### TO BE DONE
A – From the crawler configuration page, reproduce word for word the part that opens with the words containing "<crawlerDefaults>" and closes with "between multiple crawlers.".
B – According to the crawler configuration page, which file should you locate after downloading the latest version of Norconex File System Crawler?
C – List every XML tag name that appears in the sample configuration on the crawler configuration page.

### PASSAGE
_____
Norconex File System Crawler

Configuration

Configuration Quick start

To get started quickly, download the latest version of Norconex File System Crawler and locate the file ./examples/HOWTO_RUN_EXAMPLES.txt. This file will point you to a functional configuration file and will have you running a very simple crawler in no time. These sample files are also made available here for your convenience:

File System Crawler Configuration Options

To get the full potential of Norconex File System Crawler and learn which parts can easily be extended, refer to the following for an XML-based configuration. Entries with a "class" attribute are expecting an implementation of your choice. The File System Crawler API offers several concrete implementations already. Developers can also create their own by implementing the proper Java interfaces. Refer to the Norconex File System Crawler JavaDoc and/or see further down what interfaces you can implement. Go to the Extend the File System Crawler page for more details on adding your own implementations.

Click on a tag name to jump to/from its documentation.

<fscollector id="...">
 
    <progressDir>...</progressDir>
    <logsDir>...</logsDir>
    <collectorListeners>
        <listener class="..."/>
        ...
    </collectorListeners>
 
    <crawlerDefaults>
        <!-- All crawler options defined below (except for the crawler "id") 
             can be set here as default shared between multiple crawlers.
_____
### MATERIAL
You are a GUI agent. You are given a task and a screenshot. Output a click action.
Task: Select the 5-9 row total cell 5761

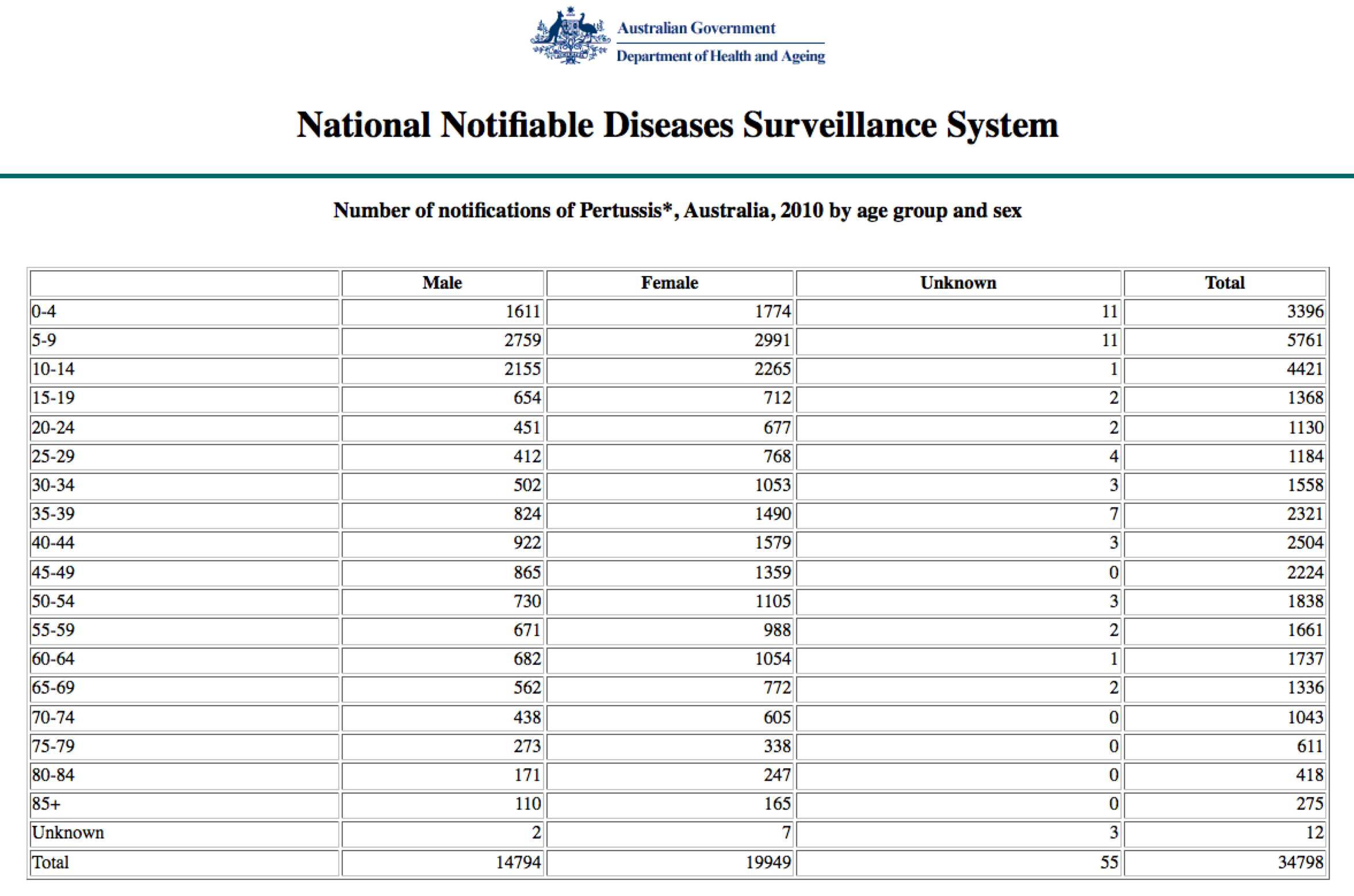coord(1305,340)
_____
### SOLVED TASKS
A –
<crawlerDefaults>
        <!-- All crawler options defined below (except for the crawler "id") 
             can be set here as default shared between multiple crawlers.

B – ./examples/HOWTO_RUN_EXAMPLES.txt

C – fscollector, progressDir, logsDir, collectorListeners, listener, crawlerDefaults